Influencers amass hundreds of followers on social media. They win elections. They serve their communities, shape young minds, and build companies. Anyone can act as an influencer. In fact, everyone can benefit from understanding the psychology of influence. The concept dates back to ancient history, and many psychologists, self-help gurus, and businessmen have developed their own tactics from the basic understanding of communication.
At SNI, our understanding of influencing and our program dates back to Aristotle’s teachings in 350 BC. The wise ancient Greek philosopher dissected the psychology of influence into three different elements – ethos (character or credibility), pathos (emotion), and logos (logic). To successfully win over an audience, a person must establish credibility, appeal to the audience’s emotion or perspective, and appeal to the audience’s sense of reason.
The next time you listen to someone deliver a speech, listen out for these elements. Most political candidates and public speakers will address all three elements over the course of the communication. Once established, an influencer may only need to appeal to emotion and logic to effect changes in thoughts, beliefs, and actions.
Today, many professionals sell their own methodologies and understanding of influence. However, every program and book that promises results today originates from the fundamental teachings that Aristotle imparted so long ago.
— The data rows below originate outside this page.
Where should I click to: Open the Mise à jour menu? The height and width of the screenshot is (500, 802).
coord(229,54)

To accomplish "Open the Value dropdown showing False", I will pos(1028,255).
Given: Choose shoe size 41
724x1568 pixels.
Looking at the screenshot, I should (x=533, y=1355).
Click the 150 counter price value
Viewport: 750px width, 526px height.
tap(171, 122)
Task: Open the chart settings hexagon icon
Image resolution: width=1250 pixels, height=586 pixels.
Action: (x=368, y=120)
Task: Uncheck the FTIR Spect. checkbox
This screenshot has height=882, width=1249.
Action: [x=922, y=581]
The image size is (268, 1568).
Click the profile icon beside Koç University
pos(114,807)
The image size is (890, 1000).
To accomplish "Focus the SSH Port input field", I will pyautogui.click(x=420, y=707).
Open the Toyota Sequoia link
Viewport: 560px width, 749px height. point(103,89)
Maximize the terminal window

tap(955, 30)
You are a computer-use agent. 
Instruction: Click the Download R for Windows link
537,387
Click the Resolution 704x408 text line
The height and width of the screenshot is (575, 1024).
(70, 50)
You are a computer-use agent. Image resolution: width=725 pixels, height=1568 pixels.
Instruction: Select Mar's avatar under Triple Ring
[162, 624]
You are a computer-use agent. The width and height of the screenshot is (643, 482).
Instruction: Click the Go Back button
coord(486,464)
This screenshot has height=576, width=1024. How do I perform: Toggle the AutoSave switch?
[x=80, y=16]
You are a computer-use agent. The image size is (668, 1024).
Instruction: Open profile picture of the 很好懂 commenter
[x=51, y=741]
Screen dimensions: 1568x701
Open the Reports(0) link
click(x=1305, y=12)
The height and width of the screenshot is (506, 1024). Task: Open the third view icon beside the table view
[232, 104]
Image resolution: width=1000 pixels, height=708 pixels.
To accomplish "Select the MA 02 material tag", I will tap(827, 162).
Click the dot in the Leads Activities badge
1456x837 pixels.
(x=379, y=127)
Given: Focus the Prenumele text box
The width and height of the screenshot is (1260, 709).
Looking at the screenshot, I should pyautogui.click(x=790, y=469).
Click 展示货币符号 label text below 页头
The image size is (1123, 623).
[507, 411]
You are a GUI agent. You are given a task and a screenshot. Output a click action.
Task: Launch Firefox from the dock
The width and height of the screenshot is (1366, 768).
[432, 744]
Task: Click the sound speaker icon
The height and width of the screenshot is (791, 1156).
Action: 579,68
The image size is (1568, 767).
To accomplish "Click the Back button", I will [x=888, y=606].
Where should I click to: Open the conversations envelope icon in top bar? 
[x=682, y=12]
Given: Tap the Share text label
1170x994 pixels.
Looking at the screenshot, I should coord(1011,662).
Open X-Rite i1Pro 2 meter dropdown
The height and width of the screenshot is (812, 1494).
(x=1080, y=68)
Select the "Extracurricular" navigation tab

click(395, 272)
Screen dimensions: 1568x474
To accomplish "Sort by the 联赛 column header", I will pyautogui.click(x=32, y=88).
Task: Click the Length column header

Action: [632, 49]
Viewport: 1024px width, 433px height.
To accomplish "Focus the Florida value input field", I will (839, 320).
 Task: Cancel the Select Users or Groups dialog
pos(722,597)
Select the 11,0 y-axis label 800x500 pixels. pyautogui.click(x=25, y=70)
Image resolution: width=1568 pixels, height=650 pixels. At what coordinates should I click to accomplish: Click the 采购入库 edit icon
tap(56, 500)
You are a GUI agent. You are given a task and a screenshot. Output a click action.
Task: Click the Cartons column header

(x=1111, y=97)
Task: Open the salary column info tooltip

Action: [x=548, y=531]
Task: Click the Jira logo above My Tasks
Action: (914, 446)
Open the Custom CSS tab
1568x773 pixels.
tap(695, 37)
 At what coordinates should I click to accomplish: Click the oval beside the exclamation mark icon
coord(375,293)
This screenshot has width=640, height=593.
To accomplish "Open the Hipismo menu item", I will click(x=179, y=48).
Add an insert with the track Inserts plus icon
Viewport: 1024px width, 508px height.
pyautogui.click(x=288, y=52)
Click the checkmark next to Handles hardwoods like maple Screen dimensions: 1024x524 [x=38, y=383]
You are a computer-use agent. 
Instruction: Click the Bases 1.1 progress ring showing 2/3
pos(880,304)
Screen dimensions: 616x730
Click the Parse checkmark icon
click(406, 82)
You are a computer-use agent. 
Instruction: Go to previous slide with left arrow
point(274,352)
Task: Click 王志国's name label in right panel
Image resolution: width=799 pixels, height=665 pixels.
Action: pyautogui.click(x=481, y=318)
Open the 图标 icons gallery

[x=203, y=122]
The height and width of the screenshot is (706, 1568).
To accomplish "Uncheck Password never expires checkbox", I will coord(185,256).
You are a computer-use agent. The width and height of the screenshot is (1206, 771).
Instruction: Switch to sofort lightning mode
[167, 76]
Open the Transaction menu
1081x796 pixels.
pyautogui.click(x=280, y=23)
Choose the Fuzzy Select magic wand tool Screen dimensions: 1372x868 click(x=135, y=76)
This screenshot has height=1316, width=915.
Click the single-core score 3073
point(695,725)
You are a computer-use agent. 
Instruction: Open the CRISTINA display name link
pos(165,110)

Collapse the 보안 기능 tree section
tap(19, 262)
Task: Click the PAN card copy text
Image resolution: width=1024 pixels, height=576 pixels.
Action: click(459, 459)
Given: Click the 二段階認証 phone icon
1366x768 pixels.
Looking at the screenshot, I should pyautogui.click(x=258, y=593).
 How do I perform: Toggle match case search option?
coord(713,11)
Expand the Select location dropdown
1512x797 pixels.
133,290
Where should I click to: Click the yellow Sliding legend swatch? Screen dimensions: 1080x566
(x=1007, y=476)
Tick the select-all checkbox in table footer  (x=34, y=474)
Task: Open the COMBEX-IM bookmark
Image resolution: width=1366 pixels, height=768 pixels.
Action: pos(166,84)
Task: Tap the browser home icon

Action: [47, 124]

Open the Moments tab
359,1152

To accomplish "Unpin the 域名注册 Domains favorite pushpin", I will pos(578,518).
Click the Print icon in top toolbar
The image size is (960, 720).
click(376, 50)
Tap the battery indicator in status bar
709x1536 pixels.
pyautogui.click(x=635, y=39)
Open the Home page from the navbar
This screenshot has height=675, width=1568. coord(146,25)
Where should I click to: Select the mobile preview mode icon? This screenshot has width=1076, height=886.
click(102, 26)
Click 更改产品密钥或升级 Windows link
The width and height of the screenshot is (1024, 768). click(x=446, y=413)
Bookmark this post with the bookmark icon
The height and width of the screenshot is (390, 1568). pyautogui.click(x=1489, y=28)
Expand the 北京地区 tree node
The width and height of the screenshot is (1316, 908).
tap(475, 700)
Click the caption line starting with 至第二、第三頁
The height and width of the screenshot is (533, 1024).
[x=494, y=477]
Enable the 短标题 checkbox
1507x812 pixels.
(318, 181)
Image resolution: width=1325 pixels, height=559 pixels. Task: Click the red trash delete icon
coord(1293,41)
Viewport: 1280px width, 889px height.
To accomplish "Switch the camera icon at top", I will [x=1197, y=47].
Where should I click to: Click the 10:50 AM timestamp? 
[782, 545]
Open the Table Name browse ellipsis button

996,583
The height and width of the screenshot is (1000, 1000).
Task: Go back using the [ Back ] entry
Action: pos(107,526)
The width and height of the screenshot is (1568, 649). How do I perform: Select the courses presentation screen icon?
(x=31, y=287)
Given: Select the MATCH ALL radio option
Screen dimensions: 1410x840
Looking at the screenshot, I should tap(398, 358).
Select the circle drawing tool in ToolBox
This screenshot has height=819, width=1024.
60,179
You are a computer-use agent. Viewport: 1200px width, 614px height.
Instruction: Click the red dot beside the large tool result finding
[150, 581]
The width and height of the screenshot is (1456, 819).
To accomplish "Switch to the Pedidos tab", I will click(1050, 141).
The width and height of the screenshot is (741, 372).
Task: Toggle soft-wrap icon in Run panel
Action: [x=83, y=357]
If you’re looking for ways to strengthen your own ability to appeal to the ethos, pathos, and logos of an audience, consider some of these popularly used techniques and ideas:
- Conversion theory. First posited by psychologist Serge Moscovici, conversion theory states that a consistent, seemingly unbiased, and vocal minority can have an uneven effect on the beliefs and actions of the majority. An example of real world use of conversion theory is women’s suffrage in the early 1900s. The theory teaches us that you don’t need a popular or majority-backed concept to effect change.
- Reciprocity norm. Reciprocity is the societal understanding that we should return favors. If someone offers an appetizer on the house, a diner may reciprocate the gesture and leave a larger tip. If someone buys you a gift for your birthday, you may feel obligated to do the same for that person. These returned niceties are acceptable and often expected behaviors in society and can help influencers create a desired behavior in an individual or an audience.
- Priming. The concept of priming speaks to the subconscious influence we have on one another. Someone can use word associations and representations to encourage another to reach a certain conclusion on his or her own. For example, a clever magician might use this tactic to suggest a certain card or location during a trick setup.
The art of influencing includes many other tactics, but these three represent the range of techniques influencers can use to secure a better dining table, encourage public action, or strengthen a business relationship. With understanding and practice, anyone can learn the art of influencing.